** start QUOTED TEXT **

I wanted to make sure that strong perimeter defenders were represented well, but I do think that maybe more emphasis on bigs would help mitigate some issues. Maybe splitting defense into groups? Not sure if by height or by position or some statistical factor would work better because there will always be guys put in the wrong ones, and I dont want to run a KNN or something for this that sounds dumb lol
It gets AD Wrong, AD should be better. Giannis too, I think it fails to capture a certain archetype of defender, or maybe I should incorporate blocks into the Rim points saved category somehow, because right now adding them both together as separate predictors creates some wonky out of sample predictions because multicollinearity shenanigans, at least defensively
Offensive Priors are good and correlated extremely well to OFF RTG (Defense was about the same as the other two, Offense was crazy good if I recall), But while synergy play type over expectations can take into account shot and play quality at certain things in a way, I want some emphasis than I have on players who finish high value opportunities at a great rate too like AD
It will generally struggle to Identify really good players on teams that can be elite in the regular season without them. KD on the Warriors and Kawhi on the Raptors, becuase it is less reliant on box scores than some other all in ones (I guess thats somewhat of a niche it fills lol), certain players like that might be undervalues. this kinda is true for all metrics though
I’ve played around with 4 separate “Weightings” on the box score so far (By weightings i mean telling the model how much to listen) and so far the closer has generally. been the better (Like literally the one Im going to put below is tabbed as “Closest”). I'‘ll see if that trend continues
So some general thoughts there. I’ll go through some of the weird overall results but the dataframe will be below. No one will listen to this but 1. Its regular season only so Lebron is a bit undersold some years, 2. its only available 2015 onwards, and 3. its not meant to be compared across different years, although practically I guess its fine.Some Weird Results
Gonna break down some weird results on here and show if they’re unique to mine or in alot of them. Not making any conclusions from if theyre in all of them this is more just demonstrating some “weird” results are universal, and some ones are just in mine
2015:
Lebron at 6, george hill at 7.
(EPM Lebron at 5, George Hill at 7, )
(LEBRON, lebron at 4, george hill at 15. )
Note(2015 to 2017 was interesting because Lebron shot up the less I weighed the box score, so kind of the “This type of stuff undersells him” vibe, he was overall #1 taking the 3 years together in the impact part of it by alot (Curry 15-17 was the #2 stretch from 2014 to 2024 I think too, or something like that)
2016:
Lebron at 4
(EPM 4)
(LEBRON 2)
2017:
(Durant at 8 )
(EPM 14, )
(LEBRON 9) Should be higher of course, but obviously its universal here, mostly from how good the team coulld still be without him
2018:
AD 15, KD 16
(EPM AD 3, KD 15,)
(LEBRON AD 8, KD 12). I think AD should be 1 or 2 personally this year, Yeah my thing just sucks at getting AD right. All of them hate KD again
2019:
Kawhi 15,
(EPM Kawhi 15,)

** end QUOTED TEXT **
** start DATA RECORDS **

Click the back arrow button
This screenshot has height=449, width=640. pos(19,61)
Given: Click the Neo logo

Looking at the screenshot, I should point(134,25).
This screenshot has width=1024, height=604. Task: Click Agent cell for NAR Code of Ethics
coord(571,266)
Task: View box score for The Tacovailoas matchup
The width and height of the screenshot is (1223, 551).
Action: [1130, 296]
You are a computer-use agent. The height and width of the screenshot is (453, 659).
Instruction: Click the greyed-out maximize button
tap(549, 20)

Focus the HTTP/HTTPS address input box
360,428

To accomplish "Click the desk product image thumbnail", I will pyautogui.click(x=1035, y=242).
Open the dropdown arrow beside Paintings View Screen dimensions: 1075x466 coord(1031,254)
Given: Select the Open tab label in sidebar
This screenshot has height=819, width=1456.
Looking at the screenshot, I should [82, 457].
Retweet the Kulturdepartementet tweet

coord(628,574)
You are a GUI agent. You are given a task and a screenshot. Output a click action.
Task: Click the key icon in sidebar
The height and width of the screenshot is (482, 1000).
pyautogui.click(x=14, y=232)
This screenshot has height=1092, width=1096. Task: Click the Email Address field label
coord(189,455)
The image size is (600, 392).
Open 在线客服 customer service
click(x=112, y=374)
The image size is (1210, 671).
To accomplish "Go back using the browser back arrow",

** end DATA RECORDS **

> [SHORT PROBLEM 1]
According to the basketball metric post, from which year onward is the metric available?
> [SHORT PROBLEM 2]
Retype the basketball metric post from "Note(2015 to 2017" up to and including "AD 3, KD 15,)".
These records are material separate from the basketball metric post.

> [CORRECT ANSWER 1]
It is available only from 2015 onward.

> [CORRECT ANSWER 2]
Note(2015 to 2017 was interesting because Lebron shot up the less I weighed the box score, so kind of the “This type of stuff undersells him” vibe, he was overall #1 taking the 3 years together in the impact part of it by alot (Curry 15-17 was the #2 stretch from 2014 to 2024 I think too, or something like that)
2016:
Lebron at 4
(EPM 4)
(LEBRON 2)
2017:
(Durant at 8 )
(EPM 14, )
(LEBRON 9) Should be higher of course, but obviously its universal here, mostly from how good the team coulld still be without him
2018:
AD 15, KD 16
(EPM AD 3, KD 15,)